Slow data loading when training a classification model on ImageNet

I’m trying to train a classification model on ImageNet but it seems that the training is much slower than expected and the reason is that the data loading is very slow. I’m training on a 4-gpu machine with 48 cpu threads.

I tried to increase the num_workers and prefetch_factor but no significant help. CPUs seem fine – only two threads with 100% usage during data loading. All the data are stored in the home directory as well.

I am very confused about this problem as I thought if the data loading is the bottleneck, there must be something wrong with the CPU (e.g., not enough CPU to process the data of the current batch). But now it seems that the CPU are mostly idle. What could possibly be the problem?

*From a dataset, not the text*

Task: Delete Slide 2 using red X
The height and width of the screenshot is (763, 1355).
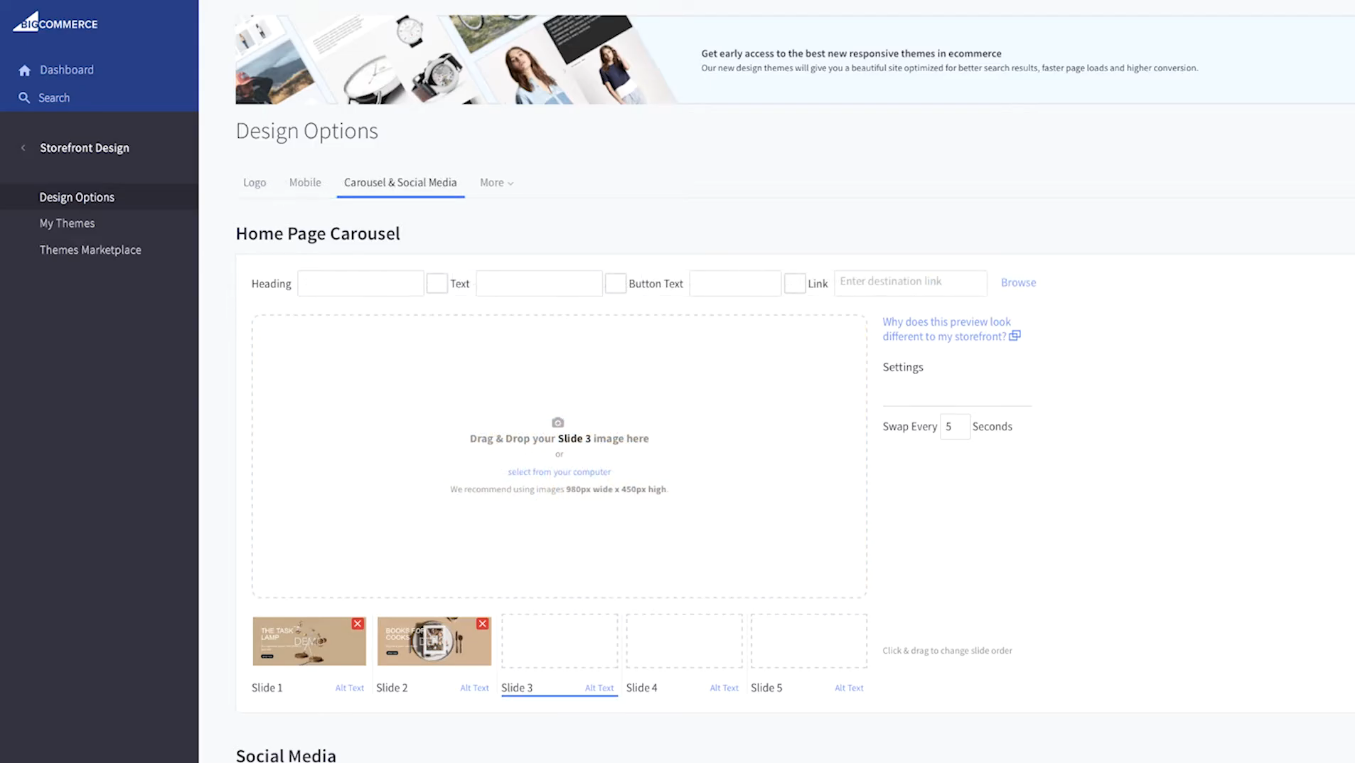Action: 482,624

This post might give you some information about data loading bottlenecks.

Thanks for the reference. This post definitely helps to fill in some background regarding the data processing.

However, it’s still a bit hard for me to identify the problem on my machine. What is the limitation? Disk throughput, IOPS, CPU, or memory?

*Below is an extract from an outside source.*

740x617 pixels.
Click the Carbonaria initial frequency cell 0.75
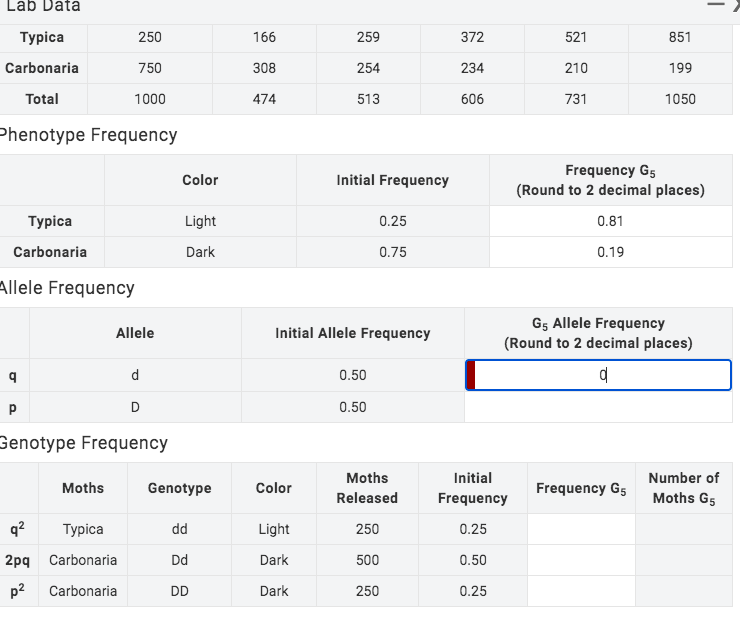393,252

I see that PyTorch has a benchmark to test performance on operations like bmm or neural network inference. I guess it would be great to have some benchmark suite to figure out what is blocking the data loading. It would also be useful to see how the current system compared to others. We could anticipate performance gaps from the GPU benchmarks but currently there is no ways to how my other non-GPU infrastructure is compared to other people’s systems.